Baseball has never had more stats than it does today. Everything gets measured. Spin rate, extension, vertical break, chase rate, hard-hit percentage, and dozens of new metrics seem to roll out every season. However, despite the numerous numbers and trends available, one thing has always been missing. Now we have Starter Trust Score – a new statistic to grade managers.
Here We Go
Trust isn’t a Statcast number. It’s not an ERA estimator. It’s not even buried inside a splits page. But anyone who watches a full season knows that trust determines a starter’s leash, their innings, their win probability, and very often, the shape of their entire season.
That’s where the new Starter Trust Score (STS) comes in.
Starter Trust Score (STS): Measuring Managerial Confidence
STS is a fan-friendly, 0–100 scale metric that reveals how much a manager trusts a pitcher to go deep into games. It does not measure talent alone. Plenty of talented starting pitchers don’t have long leashes. STS looks at the details that never appear on a box score but absolutely shape a season:
- How often does a pitcher complete five or six innings
- How frequently do they make it to the third time through the order
- How quickly they work through innings
- Whether they’re consistently allowed to pitch in high-leverage situations
- How many starts end early due to walks, pitch inefficiency, or poor command
- Whether the manager tends to give them rope after trouble, or grabs the hook early
Most modern pitching stats focus on performance. STS focuses on usage.
It’s built on real game patterns over an entire season. Exit points, pitch counts, inning progression, game state, and managerial decisions that play out over a starter’s 20-30 starts. It’s the kind of information fans talk about all the time (“Why is the manager yanking him already?”) but rarely have a way to quantify.
For years, fans have had to guess whether a manager “trusts” a starter. STS finally makes that measurable.
Why We need a New Way to See How Much a Manager Trusts His Pitchers
Two pitchers might both have a 3.80 ERA, but their team views them very differently.

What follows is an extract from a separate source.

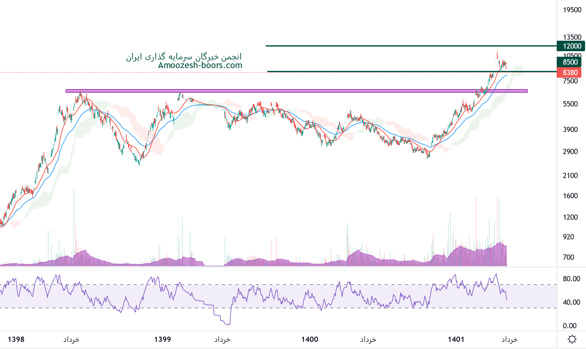
Task: Click the 2900 price axis label
Action: (x=570, y=152)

One might consistently work into the seventh inning.
The other might be pulled after 90 pitches, no matter what.
One might get the green light to face a lineup a third time.

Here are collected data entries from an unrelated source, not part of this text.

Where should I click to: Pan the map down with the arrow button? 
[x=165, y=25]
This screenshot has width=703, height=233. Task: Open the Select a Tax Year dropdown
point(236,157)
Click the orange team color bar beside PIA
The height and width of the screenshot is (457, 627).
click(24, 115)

The other might get the bullpen warming up the moment a runner reaches base.
Those differences are enormous over a full season. More innings mean fewer bullpen games, fewer blowouts, more stability, and more opportunities to win. STS captures that manager-pitcher relationship and wraps it into a single, understandable number.
And because it’s usage-based, STS can predict breakouts before traditional stats do. A huge jump in workload or extra leash is often a sign that a team believes a pitcher is ready to take the next step in the rotation.
What an STS Number Looks Like
80–100
Aces, workhorses, or pitchers with long leashes and consistent deep outings.
60–79
Strong top of the rotation arms who are trusted most nights but still get protected at times.
40–59
Volatile pitchers, rookies, or guys who force the bullpen into action early.
0–39
Pitchers with short leashes, high inefficiency, or usage patterns that scream “no trust.”
These bands are based on actual managerial tendencies, not performance alone.
How the Starter Trust Score Formula Works
1. Each Category Becomes a Percentile
Instead of using raw numbers (like “14 quality starts” or “8 outings of 100+ pitches”), STS converts every stat into a percentile rank compared to all starters.
Why percentiles?
- They eliminate noise from outliers
- They make each category speak a common language
- They let you blend innings-based and rate-based stats fairly
A pitcher who’s in the 75th percentile, for example, for “starts going six or more innings” gets a 75 in that category. A pitcher who’s in the 40th percentile for “walk efficiency” gets a 40.
Every category becomes a 0–100 scale item.
2. Percentiles Fit Into Three Pillars (Weighted Groups)
Each pillar contributes to the final score, but they don’t contribute equally.
Managers don’t trust starters for the same reasons.
Here’s the weighting structure:
Durability & Availability — 40%
This pillar includes:
- Total starts
- Six-inning starts
- Low pitch-count efficiency
- High pitch-count thresholds reached
- Early-game stability
Managers trust pitchers who stay available and eat innings. That’s why this group gets the biggest piece.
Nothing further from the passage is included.